Our recent and current experience also argues for fundamental confidence that the benefits and sustaining power of democracy will prevail over the imperfections and the setbacks. Leaders of -- and apologists for -- authoritarian regimes sometimes claim that backward, or developing, countries are somehow "not ready" for democracy. Yet the last half century has shown that poor nations need democracy as much as rich ones, and they need it for economic as well as political reasons. Even in the world's poorest countries, from Haiti and Nicaragua to Malawi to Albania to Cambodia, democratically-elected leaders have shown themselves more inclined than their authoritarian or totalitarian predecessors to choose the economic and social policies that will best benefit their people. Elected leaders, because they know they will be held accountable at the ballot box, are more likely to pay attention to their citizens' basic needs. The Harvard economist Amartya Sen has argued, with a good deal of supporting data, that "no substantial famine has ever occurred in a country with a democratic form of government and a relatively free press."

Likewise, in more developed states, from Argentina to Estonia to the Philippines, popularly-elected governments are more likely to have the legitimacy -- that is, the support of constituents -- to make painful but necessary economic choices. And as we move into the next century, open societies will be the best prepared to take advantage of emerging information technologies: in the age of the microchip and the modem, economic development will falter when citizens must fight suspicious, dictatorial authorities simply for the right to own a fax machine, make copies of a document, or talk on the telephone.

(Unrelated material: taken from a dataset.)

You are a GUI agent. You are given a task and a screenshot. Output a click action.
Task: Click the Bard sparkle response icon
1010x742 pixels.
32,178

That truth will be increasingly apparent not just to dissidents and reformers in those countries, but to the powers-that-be as well -- or at least to the take-over generation.

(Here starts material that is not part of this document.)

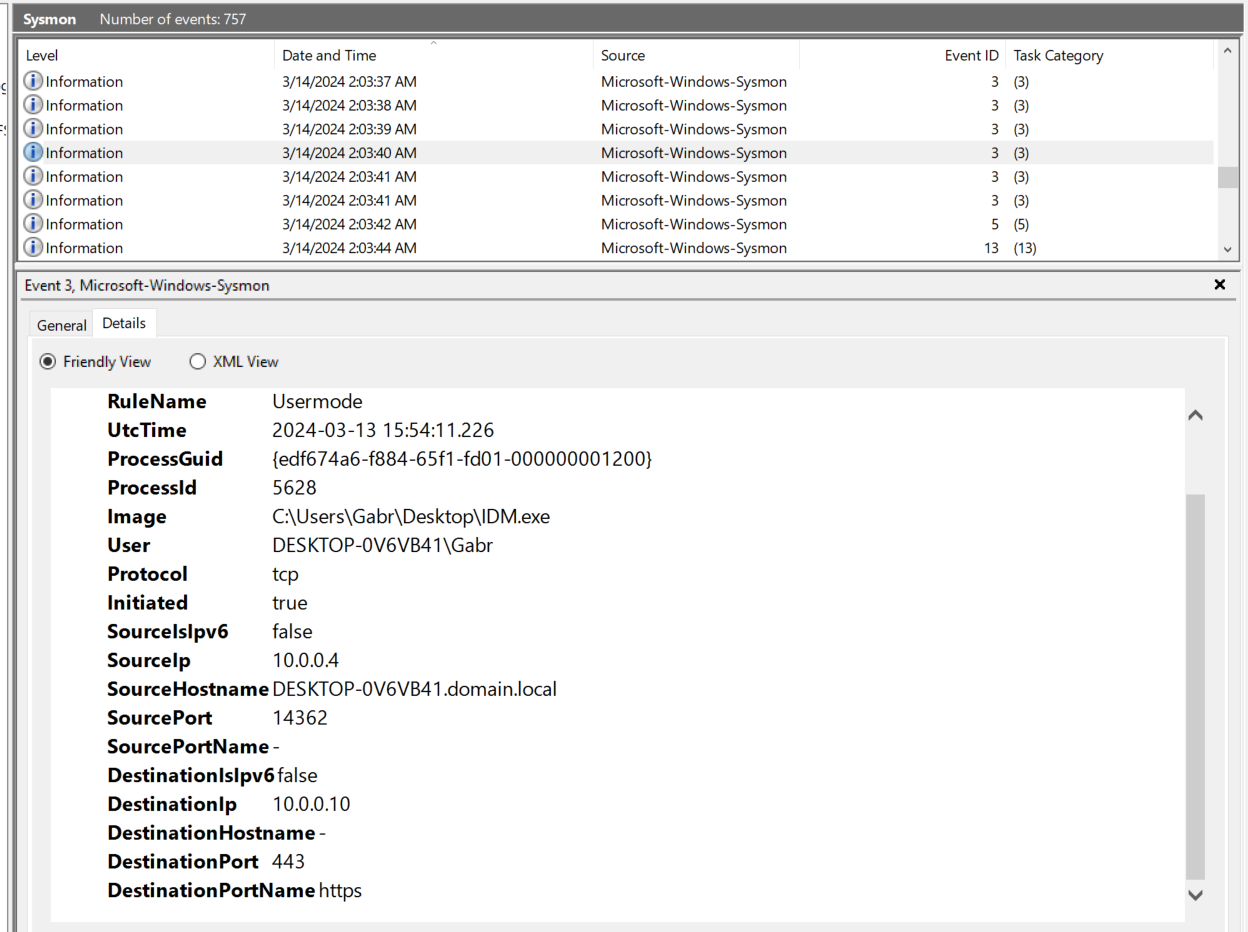This screenshot has width=1248, height=932.
Task: Click info icon of the 2:03:38 AM event
Action: click(34, 106)
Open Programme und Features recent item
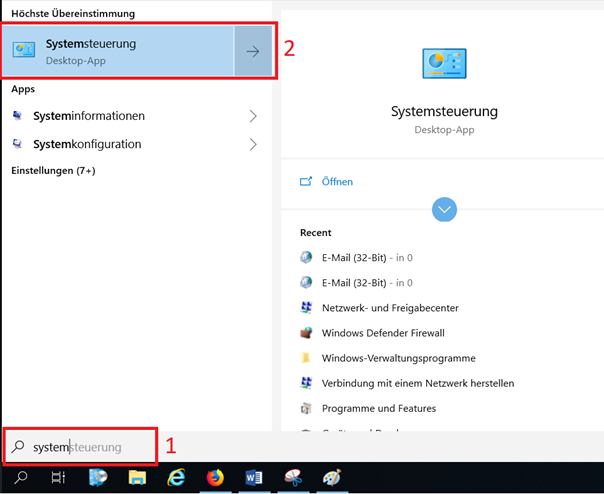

A final point: whatever the domestic impediments to democratization, the international environment for the process is increasingly conducive. Democratization in Russia, Cambodia, Haiti and South Africa is taking place against the backdrop of globalization, interdependence, the communications revolution -- that same complex of trends, some revolutionary and others evolutionary, that helped tear down the Iron Curtain, empower the people of the Philippines and send the colonels back to the barracks in Latin America during the 80s. All those facts of international life will continue to have a salutary effect on the national life of countries struggling with democratic transition.

America's role as a supporter and sponsor of that process will continue to be critical -- and it will continue to pay dividends to us. We gain not just from the success of democracy in other lands, but also from our own championship of the cause of freedom. Our nation's track record of standing up for our democratic ideals gives us a unique authority and credibility in international affairs. The world continues to look to us for leadership not just because of our economic and military might, but also because we are at our best when we are promoting and defending the same political principles abroad that we cherish here at home. Our foreign policy, in short, must continue to be based on our nature as a society as well as on our interests as a state. This is not a question of charity or "social work" -- it's a matter of securing and expanding the community of nations that share our values and thus have compatible interests. It is an investment in our long-term security. The watchwords of this enduring feature of American foreign policy should be: patience, steadiness, and focus. If animals could talk, that's what you'd expect to hear from a hedgehog.

Thanks for hearing me out, and now I look forward to hearing from you.